WORK INSTRUCTION: Please set down, with no changes, every line of the material below from the one containing "Open the checklist" through the end. Skip the pictures.
:::
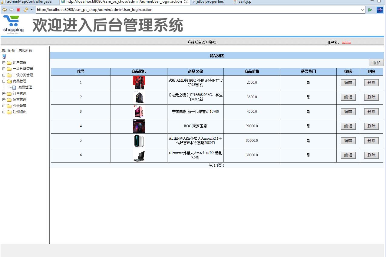Click the computer user icon above the tree
Image resolution: width=386 pixels, height=257 pixels.
4,56
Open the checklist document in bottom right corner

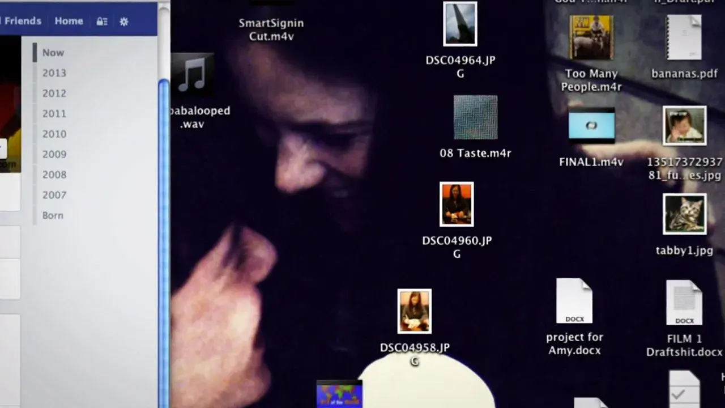[x=684, y=390]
:::
ANSWER TO THIS PROBLEM:
Open the checklist document in bottom right corner

[x=684, y=390]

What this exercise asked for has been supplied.